Jaxie Clackton is on a journey to adulthood. But he’s doing it all without a map. And in more ways than one. Like many young men, he’s over-armed and desperately underprepared. And the reason for that is no mystery.

Everything Jaxie’s learnt about being a man is corrupt. Not just defective, not simply incomplete or inadequate, but dangerously, poisonously wrong. Because the men in his life, the only people upon whom he’s been able to model himself, are brutes. They trade in force. They arm themselves against imagination and empathy and contemplation. Every man in Jaxie’s life up to this point has been a fortress. For these men, relationships are equations. Problems requiring mastery. In this airless universe there are no conversations, only declarations and fraught silences. Then men in Jaxie’s life are emotional infants.

I think we forget or simply don’t notice the ways in which men, too, are shackled by misogyny. It narrows their lives. Distorts them. And that sort of damage radiates; it travels, just as trauma is embedded and travels through families. Misogyny, like racism, is one of the great engines of intergenerational trauma.

                                                                                                 – Tim Winton”

[Supplied material]
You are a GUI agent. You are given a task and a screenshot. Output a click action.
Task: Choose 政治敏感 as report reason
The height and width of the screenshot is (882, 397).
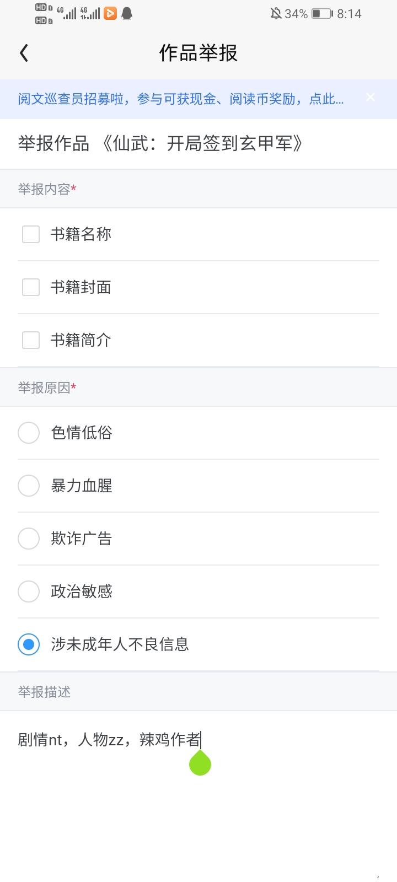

[To be done] In the text about Jaxie Clackton, what does misogyny, like racism, count as?

[Written answer] One of the great engines of intergenerational trauma.